Oil spills: How to combat mineral oils in chocolate

Jute bags to transport cocoa and recyled paperboard packaging among the sources of mineral oils contamination in chocolate. ©iStock/Picsfive

Chocolate makers can thwart carcinogenic mineral oil contamination in products through regular testing, managing cocoa transportation and adding barrier layers in packaging, say scientists.

The industry - mainly in Germany - has come under pressure to tackle mineral oils after lab analysis in 2009 by the Zürich Canton Laboratory first found potentially dangerous mineral oils could migrate into food.

This July, consumer group Foodwatch – founded by former Greenpeace director Thilo Bode – detected mineral oils in the packaging of some Lindt and Ferrero products in Germany.

It urged the companies to recall the products and set strict limits on the contaminants.

The EU currently has no legal limits on mineral oils in food, but Germany is currently drafting a national “mineral oil regulation”.

Ferrero said in a statement its products were safe and added “mineral oil exists nearly everywhere in the environment”. Lindt said it had initiated an action plan to combat mineral oil residues.

No legal limits

Mineral oils are derived from crude oil and coal and are indigestible, while some types are carcinogenic.

There are two types of mineral oil hydrocarbons: MOSH (Mineral Oil Saturated Hydrocarbon) and MOAH (Mineral Oil Aromatic Hydrocarbon).

According to a 2012 European Food Safety Authority (EFSA) opinion, MOAH could be mutagenic and carcinogenic.

Mineral oils in other industries

Mineral oil contamination is not limited to the chocolate industry. According to SGS, mineral oil hydrocarbons from packaging to dry and durable foodstuffs has the potential to contaminate foods such as breakfast cereals, pasta, rice, semolina and baking mixtures. SGS says there is currently insufficient data to make comparisons between food categories.

Jute bags for cocoa

Speaking to ConfectioneryNews, Dr. Silke Elwers, scientific consultant at ForestFinest Consulting said: “Sometimes they get into the product during processing.”

For example, chocolate advent calendars made with recycled cardboard were called out for mineral oil contamination by German consumer group Stiftung Warentest in 2012.

The recycled cardboard used in the calendars was believed to contain mineral oils traces from printing inks used in the newspaper and magazine industries.

But Elwers said: “I think the more important contributing factor for MOSH/MOAH could be storage and transport [of cocoa beans] in jute and sisal bags.”

The consultant said these bags were often made from plants extracted using mineral oils, which can transfer to the beans.

Cocoa supply chain

Mineral oil-free certified jute bags exist, but are not used in all origins, according to Elwers.

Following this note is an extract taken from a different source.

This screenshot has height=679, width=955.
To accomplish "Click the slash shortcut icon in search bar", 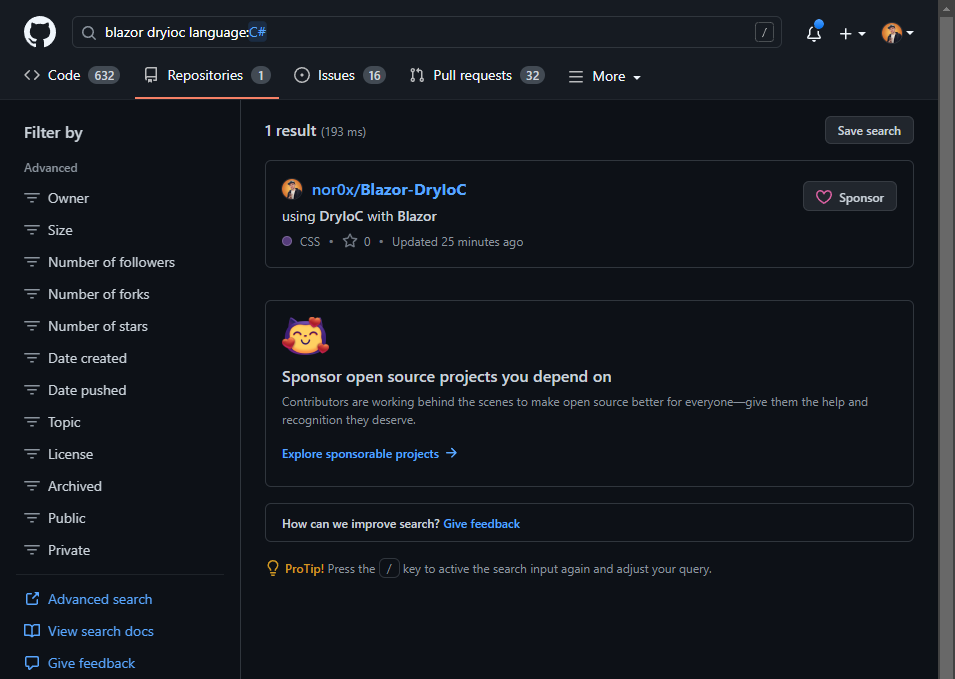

She added that cocoa beans are also often dried on asphalt, which can contain mineral oil residues.

Another potential contention source is from cardboard, which is used to line containers transporting cocoa, she said.

ForestFinest works with companies to identify the source of cocoa contaminants within the supply chain before taking remedial action.

Lab analysis

Constance Voigt, lab manager at SGS Germany, cited paperboard and corrugated cardboard as possible sources of mineral oil contamination in chocolate, but also pointed to lubricants or release agents during manufacture, production or transport as another cause.

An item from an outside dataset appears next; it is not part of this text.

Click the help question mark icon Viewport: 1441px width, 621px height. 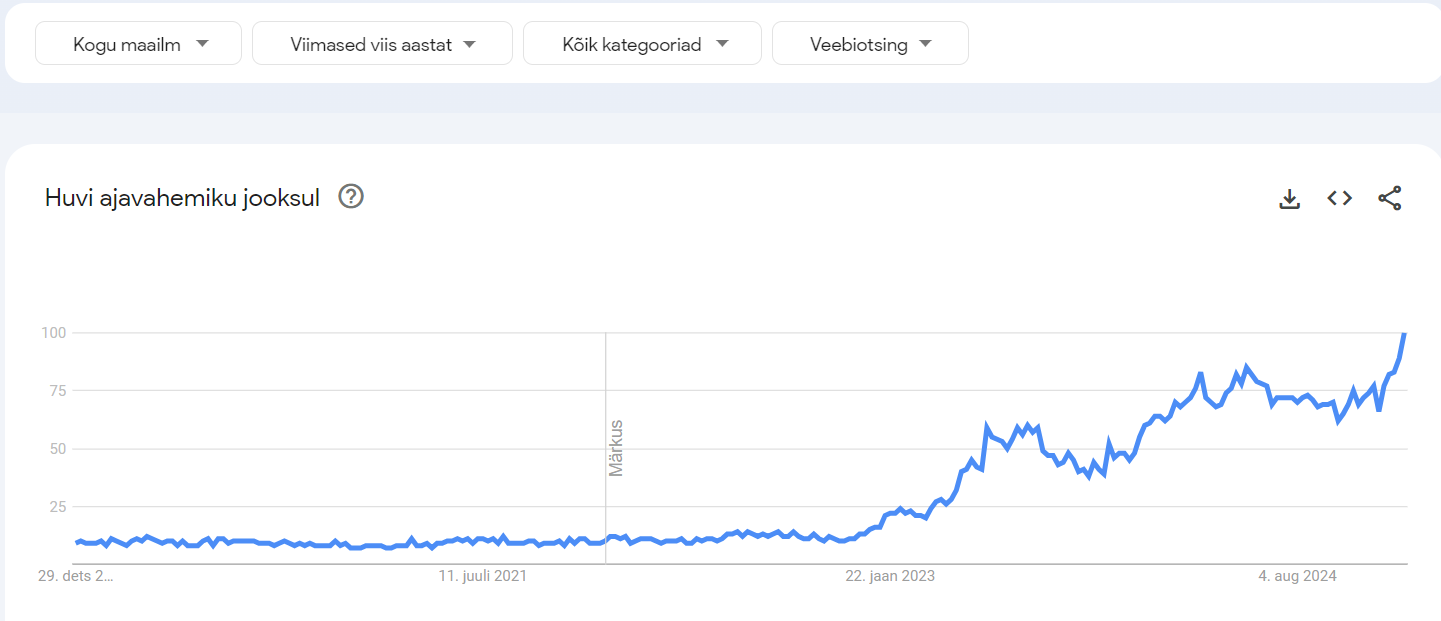click(351, 197)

“Instead of using recycled cartons, food companies may move towards alternatives, or adding layers that act as a barrier for items packed in paper and/or paperboard,” she said.

“However, the safest way to guard against MOSH/MOAH contamination is regular lab analysis.

“Only if companies do a risk assessment of their own products are they able to avoid migration of MOSH/MOAH along their supply chain,” she continued.

SGS Institut Fresenius in Berlin has established a qualitative and quantitative analysis method for MOSH/MOAH in all foodstuffs and packaging materials.

Dr. Reinhard Matissek has been leading research into the area on behalf of German confectionery association BDSI, and has developed a toolbox to detect contamination sources.

The toolbox is available online only to BDSI members.